凡樑人軍將,皆氣憤填膺:“我等本無歹心,進得城來,也只入據宮城,約束再三。彼等洛陽人士,何視我爲寇賊乎?”
宋景休業已傷愈,今日同行在此。他與魚天愍情同手足,心傷兄弟之死,早是憤恨滿胸,禁不住大聲叫道:“我白袍軍浴血至此,以得勝之師,便行搶掠又如何?既是北人不仁,那便別怪我等不義!”
一句“北人”頗爲刺耳,裴果與楊忠雙雙皺眉。裴果朝着陳慶之一拱手,朗聲道:“使君!我王師至此,本爲驅僞帝,撫良民。如今僞帝既去,城中皆餘良民,何得縱兵劫掠?未免有傷仁德,辜負王化。”
宋景休在旁冷笑:“屁個良民,皆食古不化之徒罷了。”
楊忠怒起,喝道:“萬事皆有使君做主,要你多嘴?”
宋景休亦怒,兩個橫眉冷對,互不想讓,眼瞅着越湊越近,火氣不熄,竟似要動起手來。
“做甚?”陳慶之目色一厲:“你兩個這是要做甚?眼裡還有沒有我陳慶之?”
陳慶之聲音頗大,楊忠與宋景休俱爲一滯,訥訥不知作何回答。裴果早是上前,一把拖開楊忠,那邊廂宋景休也爲幾個樑人軍將勸住,拉在一邊。
陳慶之見兩個已爲分開,遂轉過了頭,聲音鏗鏘:“慶之敢問大王,洛陽人士因何如此作態?”卻是在問臨淮王元彧。
元彧本默不作聲,臉上也沉靜如水,瞧不出心思幾何,這時忽然咧嘴一笑道:“想是有幾個愚夫蠢婦,沒見過世面,行止間不小心冒犯了貴軍罷。須當不得甚麼大事,使君莫怪。”
陳慶之眯起雙眼,似笑非笑:“大王這話。
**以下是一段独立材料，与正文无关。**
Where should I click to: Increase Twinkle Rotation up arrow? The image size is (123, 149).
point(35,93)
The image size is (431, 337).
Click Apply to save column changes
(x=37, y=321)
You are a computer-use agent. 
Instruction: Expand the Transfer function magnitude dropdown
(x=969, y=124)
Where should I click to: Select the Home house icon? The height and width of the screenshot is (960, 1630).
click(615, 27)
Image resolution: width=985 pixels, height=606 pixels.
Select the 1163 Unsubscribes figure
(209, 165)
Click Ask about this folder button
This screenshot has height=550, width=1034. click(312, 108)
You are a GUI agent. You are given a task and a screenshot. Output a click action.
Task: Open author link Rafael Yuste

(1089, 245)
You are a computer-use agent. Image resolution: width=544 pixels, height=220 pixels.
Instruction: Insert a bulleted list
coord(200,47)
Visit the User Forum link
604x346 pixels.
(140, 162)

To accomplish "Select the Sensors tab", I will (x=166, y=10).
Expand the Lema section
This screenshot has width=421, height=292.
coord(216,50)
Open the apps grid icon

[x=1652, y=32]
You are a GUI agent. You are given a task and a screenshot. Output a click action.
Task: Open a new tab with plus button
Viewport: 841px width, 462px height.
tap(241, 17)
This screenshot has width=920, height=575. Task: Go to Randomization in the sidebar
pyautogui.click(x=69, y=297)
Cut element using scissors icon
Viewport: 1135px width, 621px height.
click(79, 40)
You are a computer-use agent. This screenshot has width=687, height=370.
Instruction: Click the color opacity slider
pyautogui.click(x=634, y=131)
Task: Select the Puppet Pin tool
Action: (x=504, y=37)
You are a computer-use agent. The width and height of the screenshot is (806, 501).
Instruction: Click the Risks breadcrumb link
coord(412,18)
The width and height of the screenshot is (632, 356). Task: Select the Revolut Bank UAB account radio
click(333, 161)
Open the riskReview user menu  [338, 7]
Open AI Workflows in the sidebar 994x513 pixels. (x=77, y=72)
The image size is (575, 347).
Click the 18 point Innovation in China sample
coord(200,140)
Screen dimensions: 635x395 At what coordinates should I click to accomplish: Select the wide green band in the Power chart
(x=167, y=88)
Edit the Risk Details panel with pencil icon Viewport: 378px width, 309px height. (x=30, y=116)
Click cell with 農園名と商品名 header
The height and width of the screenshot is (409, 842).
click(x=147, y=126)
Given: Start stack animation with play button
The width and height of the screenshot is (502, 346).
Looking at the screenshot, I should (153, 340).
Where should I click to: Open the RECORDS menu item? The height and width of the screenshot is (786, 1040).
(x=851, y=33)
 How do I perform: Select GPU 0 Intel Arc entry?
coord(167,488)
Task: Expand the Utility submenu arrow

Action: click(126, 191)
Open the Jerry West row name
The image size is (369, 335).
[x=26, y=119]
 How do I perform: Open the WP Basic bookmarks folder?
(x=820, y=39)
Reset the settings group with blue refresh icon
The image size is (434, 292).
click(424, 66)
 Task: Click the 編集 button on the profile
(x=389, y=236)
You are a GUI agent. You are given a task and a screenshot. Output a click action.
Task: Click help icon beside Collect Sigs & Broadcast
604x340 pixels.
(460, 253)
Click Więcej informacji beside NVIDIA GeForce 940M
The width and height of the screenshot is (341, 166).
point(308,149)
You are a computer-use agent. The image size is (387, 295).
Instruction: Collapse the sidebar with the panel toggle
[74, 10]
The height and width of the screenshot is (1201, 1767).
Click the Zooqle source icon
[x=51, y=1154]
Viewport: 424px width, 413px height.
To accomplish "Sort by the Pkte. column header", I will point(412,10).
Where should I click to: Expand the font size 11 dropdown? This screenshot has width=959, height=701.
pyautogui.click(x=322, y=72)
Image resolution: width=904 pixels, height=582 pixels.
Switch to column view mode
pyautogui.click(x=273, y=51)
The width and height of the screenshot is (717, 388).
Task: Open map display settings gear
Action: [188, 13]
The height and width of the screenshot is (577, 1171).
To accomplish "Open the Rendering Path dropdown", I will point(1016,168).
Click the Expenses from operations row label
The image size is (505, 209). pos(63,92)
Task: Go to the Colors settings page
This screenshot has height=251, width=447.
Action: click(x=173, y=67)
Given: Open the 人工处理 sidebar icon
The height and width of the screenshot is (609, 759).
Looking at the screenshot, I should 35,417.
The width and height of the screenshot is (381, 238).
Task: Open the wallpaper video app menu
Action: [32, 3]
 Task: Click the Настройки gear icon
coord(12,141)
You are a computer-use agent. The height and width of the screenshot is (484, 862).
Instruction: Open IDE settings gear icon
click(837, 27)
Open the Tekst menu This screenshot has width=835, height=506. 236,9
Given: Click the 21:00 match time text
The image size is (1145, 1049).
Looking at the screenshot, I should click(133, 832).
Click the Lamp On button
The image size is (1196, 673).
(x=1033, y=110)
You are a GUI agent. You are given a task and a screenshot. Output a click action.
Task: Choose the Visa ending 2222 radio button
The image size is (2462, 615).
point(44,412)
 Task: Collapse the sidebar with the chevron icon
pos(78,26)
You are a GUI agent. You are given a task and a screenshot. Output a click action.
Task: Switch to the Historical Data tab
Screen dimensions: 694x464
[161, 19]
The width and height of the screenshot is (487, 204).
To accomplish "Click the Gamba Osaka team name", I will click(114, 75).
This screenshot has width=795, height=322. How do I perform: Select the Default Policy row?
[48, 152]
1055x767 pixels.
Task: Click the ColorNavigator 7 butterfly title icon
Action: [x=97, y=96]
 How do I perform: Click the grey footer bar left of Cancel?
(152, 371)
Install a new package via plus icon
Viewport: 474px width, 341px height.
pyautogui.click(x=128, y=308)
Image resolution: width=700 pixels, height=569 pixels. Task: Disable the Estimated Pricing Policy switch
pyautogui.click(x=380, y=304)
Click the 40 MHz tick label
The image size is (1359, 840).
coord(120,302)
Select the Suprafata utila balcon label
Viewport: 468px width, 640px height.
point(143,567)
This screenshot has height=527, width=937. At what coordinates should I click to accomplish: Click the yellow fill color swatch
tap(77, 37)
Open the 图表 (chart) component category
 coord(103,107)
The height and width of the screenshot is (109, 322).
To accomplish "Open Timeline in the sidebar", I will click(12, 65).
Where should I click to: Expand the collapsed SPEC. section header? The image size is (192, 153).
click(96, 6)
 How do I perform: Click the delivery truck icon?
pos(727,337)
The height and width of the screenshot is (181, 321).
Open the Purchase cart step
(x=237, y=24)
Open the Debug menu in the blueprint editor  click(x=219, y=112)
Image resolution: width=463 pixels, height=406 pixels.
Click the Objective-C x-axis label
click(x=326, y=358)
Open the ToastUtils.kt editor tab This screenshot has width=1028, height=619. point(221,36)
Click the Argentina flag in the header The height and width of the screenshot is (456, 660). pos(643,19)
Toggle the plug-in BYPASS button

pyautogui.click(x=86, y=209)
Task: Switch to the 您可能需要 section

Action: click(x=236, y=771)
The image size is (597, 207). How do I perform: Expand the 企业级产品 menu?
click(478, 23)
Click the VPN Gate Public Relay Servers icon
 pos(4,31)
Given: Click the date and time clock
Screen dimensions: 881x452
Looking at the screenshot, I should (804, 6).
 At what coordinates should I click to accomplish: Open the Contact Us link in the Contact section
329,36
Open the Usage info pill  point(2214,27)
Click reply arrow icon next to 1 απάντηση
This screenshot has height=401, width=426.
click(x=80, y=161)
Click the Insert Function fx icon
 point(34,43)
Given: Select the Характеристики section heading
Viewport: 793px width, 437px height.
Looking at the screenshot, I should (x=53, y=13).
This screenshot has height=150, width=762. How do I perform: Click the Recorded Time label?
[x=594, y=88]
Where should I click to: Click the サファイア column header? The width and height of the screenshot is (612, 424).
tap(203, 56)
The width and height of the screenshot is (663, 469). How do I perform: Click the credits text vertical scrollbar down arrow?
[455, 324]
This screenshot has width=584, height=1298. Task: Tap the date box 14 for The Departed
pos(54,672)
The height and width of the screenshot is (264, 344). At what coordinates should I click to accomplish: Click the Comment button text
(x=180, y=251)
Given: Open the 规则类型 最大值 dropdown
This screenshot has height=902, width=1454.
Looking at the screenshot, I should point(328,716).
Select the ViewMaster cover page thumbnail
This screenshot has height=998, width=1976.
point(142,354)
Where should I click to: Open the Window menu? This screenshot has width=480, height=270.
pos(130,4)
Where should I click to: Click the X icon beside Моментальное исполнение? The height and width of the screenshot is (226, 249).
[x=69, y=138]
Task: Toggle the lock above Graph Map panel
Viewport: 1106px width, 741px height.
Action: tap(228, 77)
。。似有避重就輕之嫌。你我舊識,不妨明言。”
元彧先是一怔,半晌過後,悠悠嘆了口氣道:“終是南北對峙,互爲寇賊久矣。乍見貴軍,焉得不驚?”
“我白袍軍入洛,一日夜內並無分毫出格之舉,也算軍紀嚴明,作何驚懼?”
元彧苦笑道:“貴軍一路而來,征伐殺戮,豈在少矣?旁的不說,前番僅在滎陽附近,數日內殺俘過萬。河洛官民聞之,誰不心膽俱裂?哎。。。”
“這。。。”陳慶之略顯尷尬,輕咳一聲道:“彼時戰局緊張,我大軍隨時皆有傾覆之險,若不施展雷霆殺手,恐遭其害。額。。。說來說去,終是戰場之上,無奈之舉罷了。”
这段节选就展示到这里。